Parse data using Kafka stream with Yarn

This is a distributed streaming application that reads covid19 data using Python, and pipes it to Kafka streams. Jobs are run using Yarn, Samza and Zookeeper on Hadoop 2.0

RUNNING THE CODE

1.Prerequisites

a) make sure JAVA_HOME is set in .bashrc.

echo $JAVA_HOME

b) Make sure you have write persmission in /home directory or wherever you are cloning the repo.

git clone https://github.com/Shivansh1805/KWHY.git

2.Give execution permission to the below mentioned scripts

chmod +x /home/path/to/KWHY/deploy-script/grid
chmod +x /home/path/to/KWHY/deploy/bin/run-job.sh
chmod +x /home/path/to/KWHY/deploy/bin/run-class.sh

If you face permission related problem with any script, just make it executable by above mentioned commands.

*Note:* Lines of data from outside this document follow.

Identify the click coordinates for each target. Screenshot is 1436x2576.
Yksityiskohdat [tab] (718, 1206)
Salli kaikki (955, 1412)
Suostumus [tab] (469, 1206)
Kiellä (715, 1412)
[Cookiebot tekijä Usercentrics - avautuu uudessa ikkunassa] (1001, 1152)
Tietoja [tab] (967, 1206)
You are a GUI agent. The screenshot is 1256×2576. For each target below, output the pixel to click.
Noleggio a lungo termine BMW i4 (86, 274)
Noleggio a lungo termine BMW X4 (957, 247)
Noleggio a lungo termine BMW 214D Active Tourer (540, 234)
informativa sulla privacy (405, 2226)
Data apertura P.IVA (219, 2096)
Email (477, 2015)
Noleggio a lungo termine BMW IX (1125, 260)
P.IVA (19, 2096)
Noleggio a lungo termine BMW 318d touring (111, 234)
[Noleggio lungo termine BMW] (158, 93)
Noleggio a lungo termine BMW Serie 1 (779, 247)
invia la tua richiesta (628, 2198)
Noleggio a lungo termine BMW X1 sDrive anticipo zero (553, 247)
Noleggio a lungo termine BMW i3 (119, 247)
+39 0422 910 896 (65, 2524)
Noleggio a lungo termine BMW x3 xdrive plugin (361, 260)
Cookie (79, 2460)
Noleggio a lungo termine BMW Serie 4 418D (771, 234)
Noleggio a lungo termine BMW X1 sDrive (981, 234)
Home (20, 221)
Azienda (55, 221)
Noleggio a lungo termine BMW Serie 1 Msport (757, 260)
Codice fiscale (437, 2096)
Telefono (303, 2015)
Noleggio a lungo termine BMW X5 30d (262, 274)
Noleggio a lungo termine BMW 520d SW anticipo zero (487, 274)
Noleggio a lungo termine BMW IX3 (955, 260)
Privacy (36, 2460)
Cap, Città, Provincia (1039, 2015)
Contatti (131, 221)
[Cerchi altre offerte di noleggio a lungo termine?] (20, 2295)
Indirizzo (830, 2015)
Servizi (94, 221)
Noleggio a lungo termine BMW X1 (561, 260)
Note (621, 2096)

3.Build Samza distribution artifacts in deploy directory

mvn clean install

4.Start the grid script in bootstrap mode(It will automatically install and starts zookeeper, kafka, yarn)

Install and Start yarn, zookeeper, kafka

deploy-script/grid bootstrap

To start/stop zookeeper,yarn,kafka by a single command


deploy-script/grid start all
deploy-script/grid stop all

To start/stop zookeeper,yarn,kafka separately

deploy-script/grid start/stop kafka
deploy-script/grid start/stop yarn
deploy-script/grid start/stop zookeeper

Note - If you face some error while starting kafka just remove the kafka-logs directory from /tmp/ and start it again.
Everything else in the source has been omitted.